Find results that contain...
Find results in...

Najmniej parujace gogle


Recommended Posts

Ja dzisiaj nie lezalem w trawie a 800("martwego" Czubasa :P ) strasznie mi parowaly :/

Dodam,ze w 2 strzelance nie mialem na glowie nic poza goglami(czystymi).Para schodzila mi dopiero po kilku minutach.

 

No nie powiem...X800 sa bardzo wygodne.Sprawdze ten preparat.

Link to post
Share on other sites

Z moich obserwacji najmniej parują gogle Uvexa, no i okulary (sam posiadam X-One).

Niestety jeszcze chyba nikt nie wymyślił nieparujących gogli. :wink:

 

Aby gogle nie parowały, polecam płyn anti-fog. Bądź ze sposobów "chałupniczych", ślinę bądź mydło.

Należy rozsmarować mydło po całej powierzchni szybki, po czym wytrzeć szybkę do sucha (nie płukać wodą, należy "wetrzeć mydlo").

Po takim zabiegu jeszcze nie zdarzyło mi się aby okulary mi zaparowały.

Link to post
Share on other sites

Okulary ogolnie maja te przewage, iz dostep powietrza jest ulatwiony co zapobiega gromadzeniu sie wilgoci, pary itp itd

Sam biegam juz dwie strzelanki w Ivo, tak dla odmiany i jest ok.

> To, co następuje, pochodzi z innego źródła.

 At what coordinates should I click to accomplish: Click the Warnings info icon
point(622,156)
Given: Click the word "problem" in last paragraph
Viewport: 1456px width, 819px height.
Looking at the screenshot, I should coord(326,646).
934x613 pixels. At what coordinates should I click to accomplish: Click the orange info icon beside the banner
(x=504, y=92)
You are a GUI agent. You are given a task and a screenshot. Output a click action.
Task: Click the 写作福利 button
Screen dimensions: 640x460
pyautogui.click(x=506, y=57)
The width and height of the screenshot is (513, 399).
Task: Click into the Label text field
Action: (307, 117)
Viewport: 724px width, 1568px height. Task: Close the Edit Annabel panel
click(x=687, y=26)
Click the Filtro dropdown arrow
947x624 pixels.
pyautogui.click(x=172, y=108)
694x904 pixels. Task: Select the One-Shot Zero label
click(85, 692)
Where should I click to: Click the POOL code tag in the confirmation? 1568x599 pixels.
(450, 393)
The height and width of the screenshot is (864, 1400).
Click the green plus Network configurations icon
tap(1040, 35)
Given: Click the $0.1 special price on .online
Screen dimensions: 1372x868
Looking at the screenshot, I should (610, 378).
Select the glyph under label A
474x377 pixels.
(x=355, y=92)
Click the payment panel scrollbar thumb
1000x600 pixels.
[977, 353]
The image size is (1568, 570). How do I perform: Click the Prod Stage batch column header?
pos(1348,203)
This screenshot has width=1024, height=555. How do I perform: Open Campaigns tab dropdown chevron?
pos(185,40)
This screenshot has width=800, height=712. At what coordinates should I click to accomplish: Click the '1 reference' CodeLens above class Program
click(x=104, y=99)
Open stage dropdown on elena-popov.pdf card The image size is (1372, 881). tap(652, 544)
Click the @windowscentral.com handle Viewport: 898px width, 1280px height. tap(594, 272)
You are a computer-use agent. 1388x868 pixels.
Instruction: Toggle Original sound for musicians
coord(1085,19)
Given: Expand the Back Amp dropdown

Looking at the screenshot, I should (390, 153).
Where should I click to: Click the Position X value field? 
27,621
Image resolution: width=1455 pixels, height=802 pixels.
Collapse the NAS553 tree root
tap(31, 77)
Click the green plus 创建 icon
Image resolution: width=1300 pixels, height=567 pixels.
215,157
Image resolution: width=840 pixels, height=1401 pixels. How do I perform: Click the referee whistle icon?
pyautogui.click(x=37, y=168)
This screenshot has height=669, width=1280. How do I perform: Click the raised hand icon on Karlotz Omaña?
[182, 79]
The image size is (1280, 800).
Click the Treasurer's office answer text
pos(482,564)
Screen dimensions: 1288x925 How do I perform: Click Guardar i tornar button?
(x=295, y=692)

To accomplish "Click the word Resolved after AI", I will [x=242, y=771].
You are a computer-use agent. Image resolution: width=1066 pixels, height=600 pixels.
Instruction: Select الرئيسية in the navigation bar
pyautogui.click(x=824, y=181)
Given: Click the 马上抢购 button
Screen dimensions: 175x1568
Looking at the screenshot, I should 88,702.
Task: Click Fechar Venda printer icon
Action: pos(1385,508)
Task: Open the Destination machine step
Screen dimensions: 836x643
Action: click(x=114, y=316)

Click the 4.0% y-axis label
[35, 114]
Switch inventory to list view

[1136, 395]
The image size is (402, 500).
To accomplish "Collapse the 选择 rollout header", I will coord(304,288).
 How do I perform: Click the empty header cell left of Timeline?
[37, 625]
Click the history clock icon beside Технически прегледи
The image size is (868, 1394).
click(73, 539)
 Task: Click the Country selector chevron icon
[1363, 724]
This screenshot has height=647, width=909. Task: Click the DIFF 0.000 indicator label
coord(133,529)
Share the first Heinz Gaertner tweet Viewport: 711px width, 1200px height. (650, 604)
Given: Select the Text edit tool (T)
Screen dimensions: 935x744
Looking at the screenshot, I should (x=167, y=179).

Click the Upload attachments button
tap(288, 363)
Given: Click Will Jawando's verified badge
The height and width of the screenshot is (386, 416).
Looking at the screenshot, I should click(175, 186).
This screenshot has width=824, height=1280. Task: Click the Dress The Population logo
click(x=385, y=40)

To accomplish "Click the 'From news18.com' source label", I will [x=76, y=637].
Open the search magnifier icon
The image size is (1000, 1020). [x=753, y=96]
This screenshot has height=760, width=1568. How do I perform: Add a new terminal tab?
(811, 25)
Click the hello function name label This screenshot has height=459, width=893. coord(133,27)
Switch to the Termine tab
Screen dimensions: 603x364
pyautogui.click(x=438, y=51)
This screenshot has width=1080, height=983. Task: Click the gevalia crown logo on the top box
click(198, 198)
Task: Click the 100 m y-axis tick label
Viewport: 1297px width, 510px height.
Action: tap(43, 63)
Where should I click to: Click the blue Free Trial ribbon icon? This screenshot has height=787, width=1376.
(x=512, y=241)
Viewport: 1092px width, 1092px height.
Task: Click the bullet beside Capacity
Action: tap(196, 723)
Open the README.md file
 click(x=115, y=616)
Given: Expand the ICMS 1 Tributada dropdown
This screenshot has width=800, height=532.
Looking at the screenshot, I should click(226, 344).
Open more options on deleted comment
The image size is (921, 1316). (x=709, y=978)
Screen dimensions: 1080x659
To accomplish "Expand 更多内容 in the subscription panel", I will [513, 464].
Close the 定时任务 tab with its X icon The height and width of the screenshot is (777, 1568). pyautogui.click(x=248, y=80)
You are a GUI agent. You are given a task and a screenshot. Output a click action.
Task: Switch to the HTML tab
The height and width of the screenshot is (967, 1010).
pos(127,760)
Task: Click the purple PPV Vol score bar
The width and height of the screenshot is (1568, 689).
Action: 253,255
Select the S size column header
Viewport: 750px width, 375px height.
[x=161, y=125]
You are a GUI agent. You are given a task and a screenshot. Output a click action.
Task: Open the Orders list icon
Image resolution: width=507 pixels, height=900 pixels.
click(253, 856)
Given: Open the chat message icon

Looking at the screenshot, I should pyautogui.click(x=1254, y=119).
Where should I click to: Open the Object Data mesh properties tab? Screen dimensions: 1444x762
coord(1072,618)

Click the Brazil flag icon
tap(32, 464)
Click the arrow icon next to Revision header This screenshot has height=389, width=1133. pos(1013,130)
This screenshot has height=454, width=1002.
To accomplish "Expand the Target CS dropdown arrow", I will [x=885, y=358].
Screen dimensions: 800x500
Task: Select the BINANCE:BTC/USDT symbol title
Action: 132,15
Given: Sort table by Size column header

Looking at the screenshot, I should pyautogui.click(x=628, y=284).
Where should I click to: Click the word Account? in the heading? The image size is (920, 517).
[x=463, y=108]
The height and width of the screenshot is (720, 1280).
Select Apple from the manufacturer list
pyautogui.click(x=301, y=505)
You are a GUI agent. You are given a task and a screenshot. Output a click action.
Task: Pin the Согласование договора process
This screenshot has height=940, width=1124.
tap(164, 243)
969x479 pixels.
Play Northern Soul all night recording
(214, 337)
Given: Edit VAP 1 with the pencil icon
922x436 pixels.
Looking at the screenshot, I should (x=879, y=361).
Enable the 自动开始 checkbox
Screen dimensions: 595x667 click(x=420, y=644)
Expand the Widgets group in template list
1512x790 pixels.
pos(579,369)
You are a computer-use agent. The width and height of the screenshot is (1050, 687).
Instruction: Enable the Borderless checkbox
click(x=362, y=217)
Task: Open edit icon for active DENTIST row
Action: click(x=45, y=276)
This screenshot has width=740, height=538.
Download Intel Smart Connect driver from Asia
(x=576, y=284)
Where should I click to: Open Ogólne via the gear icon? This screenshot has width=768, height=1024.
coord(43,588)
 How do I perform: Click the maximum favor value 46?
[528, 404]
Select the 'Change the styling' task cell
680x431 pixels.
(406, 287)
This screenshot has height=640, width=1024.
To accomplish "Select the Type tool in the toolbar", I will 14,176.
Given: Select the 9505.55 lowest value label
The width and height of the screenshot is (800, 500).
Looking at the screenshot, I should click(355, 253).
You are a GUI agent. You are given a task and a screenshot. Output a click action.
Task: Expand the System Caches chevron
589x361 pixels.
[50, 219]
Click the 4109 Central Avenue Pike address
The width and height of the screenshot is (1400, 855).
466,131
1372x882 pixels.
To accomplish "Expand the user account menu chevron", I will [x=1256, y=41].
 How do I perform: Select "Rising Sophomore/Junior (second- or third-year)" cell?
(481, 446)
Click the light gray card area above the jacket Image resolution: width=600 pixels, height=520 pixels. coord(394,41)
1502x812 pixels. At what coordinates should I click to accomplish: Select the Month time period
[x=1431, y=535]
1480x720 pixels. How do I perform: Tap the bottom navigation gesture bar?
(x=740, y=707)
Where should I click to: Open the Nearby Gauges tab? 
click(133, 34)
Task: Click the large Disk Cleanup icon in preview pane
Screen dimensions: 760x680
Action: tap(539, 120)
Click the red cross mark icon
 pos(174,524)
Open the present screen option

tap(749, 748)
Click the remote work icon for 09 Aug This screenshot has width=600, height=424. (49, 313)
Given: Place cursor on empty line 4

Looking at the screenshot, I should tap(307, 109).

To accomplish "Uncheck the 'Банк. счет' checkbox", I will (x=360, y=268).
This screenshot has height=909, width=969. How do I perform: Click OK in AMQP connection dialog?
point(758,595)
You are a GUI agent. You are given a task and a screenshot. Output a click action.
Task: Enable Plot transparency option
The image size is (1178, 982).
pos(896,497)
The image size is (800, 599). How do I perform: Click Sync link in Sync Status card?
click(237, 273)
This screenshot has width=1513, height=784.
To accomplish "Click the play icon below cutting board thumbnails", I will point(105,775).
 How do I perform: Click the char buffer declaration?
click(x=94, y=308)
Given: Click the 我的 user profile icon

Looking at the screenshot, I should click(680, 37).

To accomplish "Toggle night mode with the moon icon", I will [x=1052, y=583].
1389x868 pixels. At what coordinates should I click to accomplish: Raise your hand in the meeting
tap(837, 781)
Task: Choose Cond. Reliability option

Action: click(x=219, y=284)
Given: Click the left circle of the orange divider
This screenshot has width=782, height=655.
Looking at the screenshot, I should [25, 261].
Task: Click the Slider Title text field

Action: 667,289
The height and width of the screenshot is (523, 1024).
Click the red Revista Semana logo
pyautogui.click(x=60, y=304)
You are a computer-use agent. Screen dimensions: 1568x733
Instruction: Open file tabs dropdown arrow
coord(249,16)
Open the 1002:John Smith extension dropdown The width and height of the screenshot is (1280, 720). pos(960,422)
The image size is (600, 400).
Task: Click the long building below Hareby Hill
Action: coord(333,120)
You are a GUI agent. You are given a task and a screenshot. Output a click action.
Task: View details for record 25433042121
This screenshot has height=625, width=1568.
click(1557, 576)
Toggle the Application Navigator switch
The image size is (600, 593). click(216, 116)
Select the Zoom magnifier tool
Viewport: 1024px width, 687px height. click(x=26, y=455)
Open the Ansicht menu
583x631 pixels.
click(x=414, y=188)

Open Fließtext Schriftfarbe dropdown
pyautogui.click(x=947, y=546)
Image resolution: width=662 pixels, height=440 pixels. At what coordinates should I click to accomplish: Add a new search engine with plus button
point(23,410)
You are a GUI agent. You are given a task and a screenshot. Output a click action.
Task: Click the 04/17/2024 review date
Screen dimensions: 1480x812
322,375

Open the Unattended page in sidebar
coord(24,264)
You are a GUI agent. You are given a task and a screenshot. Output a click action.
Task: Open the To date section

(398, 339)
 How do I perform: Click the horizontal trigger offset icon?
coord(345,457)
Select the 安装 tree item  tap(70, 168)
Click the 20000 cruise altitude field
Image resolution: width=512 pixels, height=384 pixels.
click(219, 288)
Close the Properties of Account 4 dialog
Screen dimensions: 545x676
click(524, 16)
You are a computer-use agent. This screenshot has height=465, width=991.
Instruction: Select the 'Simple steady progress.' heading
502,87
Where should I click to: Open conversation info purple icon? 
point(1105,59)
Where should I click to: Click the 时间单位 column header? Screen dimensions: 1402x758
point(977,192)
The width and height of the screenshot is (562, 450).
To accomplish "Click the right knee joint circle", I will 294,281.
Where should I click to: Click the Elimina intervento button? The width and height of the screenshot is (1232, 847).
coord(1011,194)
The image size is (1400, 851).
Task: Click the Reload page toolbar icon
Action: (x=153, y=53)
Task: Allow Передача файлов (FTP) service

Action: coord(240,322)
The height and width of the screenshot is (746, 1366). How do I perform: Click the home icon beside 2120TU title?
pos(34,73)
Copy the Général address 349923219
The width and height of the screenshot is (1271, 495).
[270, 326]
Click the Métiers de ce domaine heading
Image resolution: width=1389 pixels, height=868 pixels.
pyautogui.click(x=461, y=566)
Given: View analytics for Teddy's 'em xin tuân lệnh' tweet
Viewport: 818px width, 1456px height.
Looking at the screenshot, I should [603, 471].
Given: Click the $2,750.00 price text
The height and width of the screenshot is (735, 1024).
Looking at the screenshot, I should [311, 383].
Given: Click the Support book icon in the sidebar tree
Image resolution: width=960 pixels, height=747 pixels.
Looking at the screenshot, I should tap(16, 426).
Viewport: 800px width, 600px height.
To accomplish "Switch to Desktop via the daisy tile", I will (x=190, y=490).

Chociaz komfort psychiczny mam dopiero w goglach, jakas taka pewnosc, ze kulka bokiem nie pojdzie.

Link to post
Share on other sites

Nie wiem jak Bolle, wiem, że Uvexy paruja. Nawet pomimo nawierconych kilkudziesieciu dziurek. Od jakiegos czasu uzywam okularow Ivo i powiem: czuje sie w nich bardzo komfortowo/pewnie, parowanie jest znacznie mniejsze a i utrzymanie warstwy antifog (ze wzgledu na ksztalt), która nie tyle traci wlasciwosci co sie ściera przy wycieraniu, jest duzo latwiejsze niz w goglach. Zreszta dziesiatki, jak nie setki, maniakow nie moga sie mylic ;)

 

Pamietajcie by wszelkie uvexy przecierac na mokro i potem delikatnie do sucha !!!

 

Zas od wszelkich preparatow lepsza jest slina. Nacharać (byle nie spod serca) i przetrzec do sucha. Ludwik tez podobno dziala. Nie wiem na pewno, testowalem tylko wlasne wydzieliny.

Link to post
Share on other sites

Ja mam gogle UVEX-a Ultrasonic i na początku owszem nawet nie myślały o parowaniu, nawet jak w środku miałem akwarium. Ale po strzelance trzeba było je wyczyścić, no i po 3-4 takich kąpielach straciły swoje właściwości(wewnętrzna strona pokryta jest jakimś specyfikiem). Bez niego parowały jak cholera. Szlag mnie przez to trafiał(kulki też :? ) więc kupiłem w sklepi optycznym specyfik:Chemax 2, buteleczka ok.25ml-6zł, wystarczy psiknąć lekko przetrzeć i poczekać aż wyschną. w moim przypadku pomogło na 95%, bo raz psiknąłem na mokrą szybkę no niestety nie podziałało, bo płyn spłynął razem z potem i wilgocią.

 

Ja na razie nie mam problemu z parowaniem i już(na razie) nie myślę o kupnie gogli, zobaczymy jak to się sprawdzi w zimie.

 

Kulki for all

Link to post
Share on other sites

w istocie parujace gogle/okulary potrafia zepsuc nawet najlepszy sceniariusz

 

od 3/4 miesiecy uzywam okularow i-vo uvexa i moge stwierdzic ze z wielu dotychczas testowanych sa najlepsze

 

nie moge powiedziec ze w ogole nie paruja bo sklamalbym

 

paruja mi naprawde w ekstremalnych sytuacjach po naprawde duzym wysilku (jak wiadomo wtety organizm musi wymienic wieksze ilosci ciepla wiec bardziej sie poci)

 

ale po calkowitym wyschnieciu w czasie przerwy miedzy scenariuszami problem calkowicie znika

 

wiadomo ze okulary /gogle brudza sie i po kilku sceniariuszach nic nie widac

 

osobiscie plucze je czysta woda i zostawiam do wyschniecia nastepnie scieram gaza lub rozwinietym bandazem wyschniete krople i mam pewnosc ze nie uszkodze delikatnej warstwy anti-fog

 

prawie rok poszukiwalem idealnej oslony oczy do ASG i nie zamierzam ich wymieniac

 

co prawda niektorzy uwazaja ze sa one niebezpieczne i ze kulka moze dostac sie pod nie ale jak na razie nic nikomu sie nie stalo

Link to post
Share on other sites

Ja z doswiadczenie powiem tak:

Bierzesz gogle/ okluary pod lekki strumien wody i smarujesz MYDLEM po czym pluczesz i suszych i ie paruja przez caluski dzien bez problemowo.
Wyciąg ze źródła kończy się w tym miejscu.